Task statement: Can you continue the piece on All Saints Church in Crewe, shown below, starting after its final sentence?

Building of the month

December 2018 - All Saints Church, Crewe, Cheshire

Maguire & Murray, 1962-7

Millions of rail passengers travel through Crewe. Those who leave the station will find a railway town of nineteenth century redbrick terraced and semi-detached houses. Yet, about two kilometres away from the station, is a striking modern church, described in the 1968 Architects’ Journal  as ‘one of the most significant churches built in any country since the war’.

All Saints, Stewart Street, was designed by Robert Maguire and Keith Murray, well-known for their churches, schools, student college accommodation, Pembroke College, Oxford, and Kita housing in Berlin-Kreuzberg.

They were commissioned in 1961 and the church was built in 1964-5. They intended to develop liturgical-spatial ideas from their churches of St Paul’s, Bow Common, London, and St Matthew’s, Perry Beeches, Birmingham. In the early sixties there was a trend in church architecture to focus on a centrally placed altar; worship in the round, as it were. Maguire and Murray further developed this approach at All Saints, predating the central altar of Gibberd’s Roman Catholic Metropolitan Cathedral in Liverpool (1962-7).

All Saints has a square plan but with subtly rounded corners. A narrow clerestory strip, beneath the deep eaves of a low-pitched pyramidal roof, seems to float the roof above the hall. A broader clerestory divides the tiers. Walls are built in Staffordshire blue brick; the roof is covered with dark asbestos slate. The effect is unassertive in a townscape of terraced houses. Materials are in the local tough industrial functional style fitting in a town of railway workshops.

Listed entries:
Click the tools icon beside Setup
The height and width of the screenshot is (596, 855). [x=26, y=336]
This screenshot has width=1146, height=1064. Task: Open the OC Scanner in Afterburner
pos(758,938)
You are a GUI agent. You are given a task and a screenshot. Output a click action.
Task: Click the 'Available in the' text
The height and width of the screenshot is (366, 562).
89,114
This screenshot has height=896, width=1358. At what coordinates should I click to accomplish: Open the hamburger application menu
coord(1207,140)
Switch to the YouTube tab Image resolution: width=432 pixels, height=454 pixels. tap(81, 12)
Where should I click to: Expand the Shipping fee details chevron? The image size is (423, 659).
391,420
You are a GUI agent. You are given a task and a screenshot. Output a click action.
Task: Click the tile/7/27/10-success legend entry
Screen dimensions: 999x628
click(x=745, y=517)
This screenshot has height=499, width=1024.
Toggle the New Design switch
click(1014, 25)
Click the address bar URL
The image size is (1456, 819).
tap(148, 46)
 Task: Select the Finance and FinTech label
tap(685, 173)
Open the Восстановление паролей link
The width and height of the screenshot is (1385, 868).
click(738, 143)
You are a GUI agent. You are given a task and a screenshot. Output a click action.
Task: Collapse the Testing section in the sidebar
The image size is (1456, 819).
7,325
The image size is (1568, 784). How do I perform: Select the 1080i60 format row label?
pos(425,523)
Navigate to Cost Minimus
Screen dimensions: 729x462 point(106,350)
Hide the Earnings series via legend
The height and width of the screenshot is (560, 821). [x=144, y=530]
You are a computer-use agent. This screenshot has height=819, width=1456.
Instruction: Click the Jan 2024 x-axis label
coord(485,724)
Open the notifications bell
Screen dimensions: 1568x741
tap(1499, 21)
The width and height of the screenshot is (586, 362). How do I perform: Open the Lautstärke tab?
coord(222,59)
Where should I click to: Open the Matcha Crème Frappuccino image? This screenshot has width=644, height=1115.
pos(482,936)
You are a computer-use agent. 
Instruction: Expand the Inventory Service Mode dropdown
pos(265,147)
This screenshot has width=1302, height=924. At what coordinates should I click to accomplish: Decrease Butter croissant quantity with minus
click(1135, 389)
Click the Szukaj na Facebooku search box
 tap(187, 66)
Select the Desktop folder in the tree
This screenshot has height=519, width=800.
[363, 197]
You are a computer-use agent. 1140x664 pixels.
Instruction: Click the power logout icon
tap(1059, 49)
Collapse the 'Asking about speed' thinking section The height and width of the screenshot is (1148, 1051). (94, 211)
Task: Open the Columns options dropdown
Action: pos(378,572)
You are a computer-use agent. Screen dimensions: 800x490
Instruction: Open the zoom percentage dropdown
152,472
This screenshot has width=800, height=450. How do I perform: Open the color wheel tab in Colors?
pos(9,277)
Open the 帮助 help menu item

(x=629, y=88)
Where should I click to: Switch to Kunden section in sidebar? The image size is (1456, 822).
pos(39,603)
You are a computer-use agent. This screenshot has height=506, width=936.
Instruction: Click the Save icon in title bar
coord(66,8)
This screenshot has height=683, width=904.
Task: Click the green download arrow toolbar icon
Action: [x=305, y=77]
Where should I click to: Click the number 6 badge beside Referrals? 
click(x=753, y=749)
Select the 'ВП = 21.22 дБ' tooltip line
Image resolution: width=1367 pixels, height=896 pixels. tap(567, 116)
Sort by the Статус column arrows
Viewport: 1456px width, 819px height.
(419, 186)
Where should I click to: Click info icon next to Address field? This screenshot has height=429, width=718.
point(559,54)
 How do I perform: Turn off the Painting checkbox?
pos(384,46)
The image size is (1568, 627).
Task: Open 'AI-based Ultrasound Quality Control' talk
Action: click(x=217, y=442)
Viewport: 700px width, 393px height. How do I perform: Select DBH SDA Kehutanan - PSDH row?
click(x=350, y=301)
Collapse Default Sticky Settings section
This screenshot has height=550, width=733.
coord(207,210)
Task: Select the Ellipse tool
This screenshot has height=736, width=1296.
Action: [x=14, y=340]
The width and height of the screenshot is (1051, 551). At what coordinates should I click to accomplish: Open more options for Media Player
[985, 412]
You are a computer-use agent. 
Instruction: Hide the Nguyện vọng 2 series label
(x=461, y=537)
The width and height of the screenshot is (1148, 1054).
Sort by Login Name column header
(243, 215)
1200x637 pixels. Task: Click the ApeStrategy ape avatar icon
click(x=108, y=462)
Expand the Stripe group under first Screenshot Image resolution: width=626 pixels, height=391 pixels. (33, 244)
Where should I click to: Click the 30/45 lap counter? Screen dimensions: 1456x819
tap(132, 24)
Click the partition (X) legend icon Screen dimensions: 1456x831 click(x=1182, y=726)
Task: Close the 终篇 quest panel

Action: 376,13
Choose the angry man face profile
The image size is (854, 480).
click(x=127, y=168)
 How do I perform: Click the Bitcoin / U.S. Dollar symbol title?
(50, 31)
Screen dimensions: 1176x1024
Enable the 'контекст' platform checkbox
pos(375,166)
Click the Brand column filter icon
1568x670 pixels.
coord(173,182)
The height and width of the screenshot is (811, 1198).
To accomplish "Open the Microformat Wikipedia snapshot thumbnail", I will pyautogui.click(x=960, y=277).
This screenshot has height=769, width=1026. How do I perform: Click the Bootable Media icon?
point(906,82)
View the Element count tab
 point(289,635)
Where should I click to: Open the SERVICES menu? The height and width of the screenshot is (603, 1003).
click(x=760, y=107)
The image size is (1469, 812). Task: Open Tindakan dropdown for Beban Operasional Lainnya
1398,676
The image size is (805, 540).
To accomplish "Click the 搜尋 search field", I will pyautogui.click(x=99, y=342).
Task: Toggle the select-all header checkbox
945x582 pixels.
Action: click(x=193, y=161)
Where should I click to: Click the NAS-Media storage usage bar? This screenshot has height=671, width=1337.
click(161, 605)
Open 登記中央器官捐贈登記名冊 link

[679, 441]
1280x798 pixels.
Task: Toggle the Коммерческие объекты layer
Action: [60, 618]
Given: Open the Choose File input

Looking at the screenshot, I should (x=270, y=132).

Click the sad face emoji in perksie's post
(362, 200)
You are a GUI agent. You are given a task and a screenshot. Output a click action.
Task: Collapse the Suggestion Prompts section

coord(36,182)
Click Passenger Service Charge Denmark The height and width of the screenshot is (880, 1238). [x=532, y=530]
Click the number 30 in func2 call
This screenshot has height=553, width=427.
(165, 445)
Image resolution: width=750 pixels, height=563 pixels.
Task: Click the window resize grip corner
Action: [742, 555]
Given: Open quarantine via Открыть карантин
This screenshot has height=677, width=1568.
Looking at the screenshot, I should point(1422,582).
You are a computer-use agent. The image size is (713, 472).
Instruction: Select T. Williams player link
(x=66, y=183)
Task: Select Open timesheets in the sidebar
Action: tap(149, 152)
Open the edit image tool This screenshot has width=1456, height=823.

Response to this task:
The intimate interior contrasts with the dark brick exterior. Inside all is natural light and focused on the central altar beneath its market-style baldacchino. Seating on simple benches with rippled back-rests is arranged round three sides of the altar. The continuous clerestory strip beneath the roof lightens the interior with its urendered brick walls. The interior, with its warm-looking 1960s boarded ceilings and original lamps in their spruce shades, is remarkably unaltered. The concrete font is circular with exposed shuttering. It is north east of the altar, with a convex bulged projection in the wall behind it. The entrance, which may seem obscure from the street, is between the church and the adjacent hall.

The church social hall was designed for use as a youth club and for meetings of parish groups such as the Mothers’ Union. It has a small kitchen and dining area beneath a wood boarded ceiling. The church and hall were linked to the vicarage but this link is no longer used. There is a peaceful interior garden next to the church and hall.

Gerald Adler, in his 2012 monograph on Murray & Maguire, notes the AJ reviewer’s comments that All Saints contrasts with Murray & Maguire’s earlier churches in London and Birmingham: ‘These churches both have an element of tough ‘protest’ about them, of the kind which led to comparisons with Butterfield. All Saints is a gentler, more domestic conception, and it shows a rare feeling for the quality of the nineteenth-century urban environment.’

All Saints is unlisted.

Aidan Turner-Bishop, Chair, C20 Society North-West group


Adler, Gerald (2012) Robert Maguire & Keith Murray (RIBA Publishing)

Architects’ Journal (4 September 1968) pp. 453-464

Christliche Kunstblätter (1970) No.2, p.61 and pp.78-82

Hartwell, Clare, et al. (2011) Cheshire: Buildings of England (Yale U.P.)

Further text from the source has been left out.